Attributes of a Good Tax System

The most important attributes of a good tax system are, Revenue adequacy, Equity, Economic Efficiency, Administrative Efficiency, and Flexibility. A single tax need not satisfy all these attributes. It is the combined effect of the taxes, and expenditure policies of an entire tax system that must be evaluated against these attributes.

Revenue Adequacy

Revenue adequacy refers to the ability of a tax system to raise sufficient revenue to finance budgeted government expenditure. This calls for designing a tax system the has an optimal combination of different taxes in order to bring widen the tax base as much as possible. If a tax system fails to mobilize adequate revenue, the Government will resort to deficit financing. Deficit financing is harmful to society as it brings about inflation. Policies that aim to implement optimal combinations of broad-based income and  consumption taxes seek to achieve revenue adequacy.

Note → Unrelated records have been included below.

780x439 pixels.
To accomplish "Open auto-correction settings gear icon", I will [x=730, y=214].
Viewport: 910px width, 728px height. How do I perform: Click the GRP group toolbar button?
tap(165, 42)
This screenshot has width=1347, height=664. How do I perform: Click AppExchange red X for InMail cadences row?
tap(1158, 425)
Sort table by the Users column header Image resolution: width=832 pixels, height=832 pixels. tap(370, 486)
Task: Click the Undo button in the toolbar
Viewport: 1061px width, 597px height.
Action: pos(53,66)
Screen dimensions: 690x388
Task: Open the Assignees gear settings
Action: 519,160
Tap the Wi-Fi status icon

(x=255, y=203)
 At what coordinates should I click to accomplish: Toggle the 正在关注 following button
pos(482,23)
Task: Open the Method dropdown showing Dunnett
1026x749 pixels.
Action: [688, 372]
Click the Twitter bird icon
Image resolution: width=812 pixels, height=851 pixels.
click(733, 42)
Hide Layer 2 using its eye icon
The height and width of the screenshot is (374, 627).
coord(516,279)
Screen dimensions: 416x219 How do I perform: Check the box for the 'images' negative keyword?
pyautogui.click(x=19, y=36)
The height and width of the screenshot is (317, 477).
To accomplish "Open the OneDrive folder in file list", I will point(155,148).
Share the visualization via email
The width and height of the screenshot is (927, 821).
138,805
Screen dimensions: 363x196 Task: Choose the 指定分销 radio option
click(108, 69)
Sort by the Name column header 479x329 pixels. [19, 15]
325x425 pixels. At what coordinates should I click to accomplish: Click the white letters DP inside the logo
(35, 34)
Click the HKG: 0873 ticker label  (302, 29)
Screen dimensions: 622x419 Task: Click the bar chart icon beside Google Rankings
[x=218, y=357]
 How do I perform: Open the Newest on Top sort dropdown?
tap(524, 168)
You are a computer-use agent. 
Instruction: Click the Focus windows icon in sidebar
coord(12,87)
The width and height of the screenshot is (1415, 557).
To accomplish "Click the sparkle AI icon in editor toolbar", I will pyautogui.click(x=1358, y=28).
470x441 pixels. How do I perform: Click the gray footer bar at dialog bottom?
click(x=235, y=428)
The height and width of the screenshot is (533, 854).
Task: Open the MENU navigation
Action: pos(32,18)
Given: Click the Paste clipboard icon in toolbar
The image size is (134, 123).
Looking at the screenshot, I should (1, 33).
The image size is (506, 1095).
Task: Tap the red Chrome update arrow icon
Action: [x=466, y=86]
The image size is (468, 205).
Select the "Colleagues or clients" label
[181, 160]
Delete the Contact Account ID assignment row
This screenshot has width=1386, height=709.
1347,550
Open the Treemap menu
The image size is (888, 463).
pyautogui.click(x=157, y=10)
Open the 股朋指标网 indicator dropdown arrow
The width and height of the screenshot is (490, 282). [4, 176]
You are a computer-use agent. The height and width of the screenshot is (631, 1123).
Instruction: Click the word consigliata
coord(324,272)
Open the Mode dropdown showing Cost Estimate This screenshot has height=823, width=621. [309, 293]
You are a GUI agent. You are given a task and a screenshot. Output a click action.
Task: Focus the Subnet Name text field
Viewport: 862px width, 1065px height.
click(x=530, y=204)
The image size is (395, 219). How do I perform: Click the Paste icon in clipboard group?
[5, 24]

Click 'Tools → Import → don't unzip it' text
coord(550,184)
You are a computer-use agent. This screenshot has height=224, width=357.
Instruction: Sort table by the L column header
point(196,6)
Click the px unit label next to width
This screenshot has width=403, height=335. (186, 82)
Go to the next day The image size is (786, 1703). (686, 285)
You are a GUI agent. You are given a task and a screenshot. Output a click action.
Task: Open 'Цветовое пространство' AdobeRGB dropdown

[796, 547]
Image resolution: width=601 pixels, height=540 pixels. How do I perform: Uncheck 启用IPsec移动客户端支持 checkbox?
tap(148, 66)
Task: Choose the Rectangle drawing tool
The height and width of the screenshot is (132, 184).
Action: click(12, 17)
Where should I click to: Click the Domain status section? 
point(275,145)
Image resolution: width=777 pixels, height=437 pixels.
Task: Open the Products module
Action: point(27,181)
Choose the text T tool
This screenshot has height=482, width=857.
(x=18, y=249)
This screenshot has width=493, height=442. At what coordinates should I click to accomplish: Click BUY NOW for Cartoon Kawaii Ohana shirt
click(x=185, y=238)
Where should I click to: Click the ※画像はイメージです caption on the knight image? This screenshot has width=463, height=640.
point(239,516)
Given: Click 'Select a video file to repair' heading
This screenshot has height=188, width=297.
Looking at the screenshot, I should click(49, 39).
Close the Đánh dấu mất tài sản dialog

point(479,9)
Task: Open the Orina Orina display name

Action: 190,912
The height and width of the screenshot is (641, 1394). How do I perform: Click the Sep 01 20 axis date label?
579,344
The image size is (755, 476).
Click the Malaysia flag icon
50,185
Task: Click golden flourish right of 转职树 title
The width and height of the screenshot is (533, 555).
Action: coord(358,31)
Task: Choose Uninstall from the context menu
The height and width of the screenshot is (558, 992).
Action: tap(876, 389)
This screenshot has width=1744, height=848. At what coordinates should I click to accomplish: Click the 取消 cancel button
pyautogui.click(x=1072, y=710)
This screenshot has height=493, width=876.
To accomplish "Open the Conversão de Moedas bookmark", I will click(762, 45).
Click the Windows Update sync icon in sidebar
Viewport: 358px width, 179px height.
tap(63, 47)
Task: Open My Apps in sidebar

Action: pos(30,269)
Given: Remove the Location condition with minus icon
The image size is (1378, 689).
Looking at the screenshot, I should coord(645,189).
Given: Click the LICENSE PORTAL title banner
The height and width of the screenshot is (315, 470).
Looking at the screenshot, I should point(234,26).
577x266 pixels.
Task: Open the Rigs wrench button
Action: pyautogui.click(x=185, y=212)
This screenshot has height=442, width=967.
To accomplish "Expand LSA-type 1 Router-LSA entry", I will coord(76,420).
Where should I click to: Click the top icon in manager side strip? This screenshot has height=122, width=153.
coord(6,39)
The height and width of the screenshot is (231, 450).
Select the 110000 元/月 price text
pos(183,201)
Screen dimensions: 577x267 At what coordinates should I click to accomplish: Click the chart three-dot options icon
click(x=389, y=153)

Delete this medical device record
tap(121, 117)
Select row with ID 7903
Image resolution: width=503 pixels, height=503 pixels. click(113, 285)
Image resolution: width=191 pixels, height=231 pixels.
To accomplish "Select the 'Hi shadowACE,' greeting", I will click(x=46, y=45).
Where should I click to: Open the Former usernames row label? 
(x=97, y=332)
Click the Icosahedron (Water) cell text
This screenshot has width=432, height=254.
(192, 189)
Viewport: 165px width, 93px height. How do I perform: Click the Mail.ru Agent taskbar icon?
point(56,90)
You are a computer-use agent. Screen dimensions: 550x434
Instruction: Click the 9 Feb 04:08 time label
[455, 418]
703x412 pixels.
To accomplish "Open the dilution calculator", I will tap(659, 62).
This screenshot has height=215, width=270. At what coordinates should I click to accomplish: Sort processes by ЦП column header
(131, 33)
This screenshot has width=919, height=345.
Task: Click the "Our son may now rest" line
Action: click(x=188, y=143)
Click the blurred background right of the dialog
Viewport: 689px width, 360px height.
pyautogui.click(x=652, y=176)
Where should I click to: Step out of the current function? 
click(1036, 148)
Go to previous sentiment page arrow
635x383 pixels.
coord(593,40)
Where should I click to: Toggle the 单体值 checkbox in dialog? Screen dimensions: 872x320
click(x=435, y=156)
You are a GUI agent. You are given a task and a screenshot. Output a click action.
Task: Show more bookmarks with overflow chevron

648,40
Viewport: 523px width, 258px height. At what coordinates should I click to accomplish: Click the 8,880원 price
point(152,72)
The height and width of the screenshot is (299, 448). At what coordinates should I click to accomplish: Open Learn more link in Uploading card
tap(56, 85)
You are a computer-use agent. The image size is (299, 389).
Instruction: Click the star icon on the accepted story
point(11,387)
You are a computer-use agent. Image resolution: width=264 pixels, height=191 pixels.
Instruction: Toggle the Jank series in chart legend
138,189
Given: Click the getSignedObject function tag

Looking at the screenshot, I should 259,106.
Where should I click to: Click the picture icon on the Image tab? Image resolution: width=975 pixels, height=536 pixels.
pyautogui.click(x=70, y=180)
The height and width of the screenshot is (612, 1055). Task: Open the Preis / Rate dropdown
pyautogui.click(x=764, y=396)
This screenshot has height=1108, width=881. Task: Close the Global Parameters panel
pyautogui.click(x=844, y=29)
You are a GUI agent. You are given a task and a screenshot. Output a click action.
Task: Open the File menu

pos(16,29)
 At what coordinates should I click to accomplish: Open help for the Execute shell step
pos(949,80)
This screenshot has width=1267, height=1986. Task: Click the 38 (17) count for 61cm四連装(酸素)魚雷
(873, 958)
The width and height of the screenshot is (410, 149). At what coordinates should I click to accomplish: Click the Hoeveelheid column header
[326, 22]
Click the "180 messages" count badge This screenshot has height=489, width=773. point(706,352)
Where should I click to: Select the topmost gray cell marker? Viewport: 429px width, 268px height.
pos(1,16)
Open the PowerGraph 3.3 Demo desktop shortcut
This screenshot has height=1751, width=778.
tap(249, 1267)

The burden of taxation and the distribution of revenues from taxation must be equitable. A tax system must ensure that citizens fairly contribute towards the running of government, to the extent of their:

  1. ability to pay; and
  2. benefits from goods and services that a government provides

Economic Efficiency

Taxes affect the prices of goods services and labour. They affect the behavior of the players in an economy, i.e. producers, consumers and workers. Without taxes, prices will allow set the economy to operate at an equilibrium point, where the supply and demand of goods services and labour is most efficient given the available technology and other factors. When taxes are imposed, the players in the economy may change production, consumption and working patterns. This sets the economy off equilibrium and the welfare of society is reduced. The extent of the loss in welfare depends on the design of a tax system. A good tax system minimizes the loss in welfare (or the deadweight loss) that it caused by the various taxes on the economy.

administrative Efficiency

The main objective of taxation is to raise revenue to finance government operations. They must however be collected at minimum cost to the administration and to the taxpayers. If administrative costs are too high, it may not be viable to enforce them and if compliance costs are too high, taxpayers may not comply voluntarily. This may cause further administrative costs and difficulties. Administrative efficiency calls for simplicity and certainty of taxes.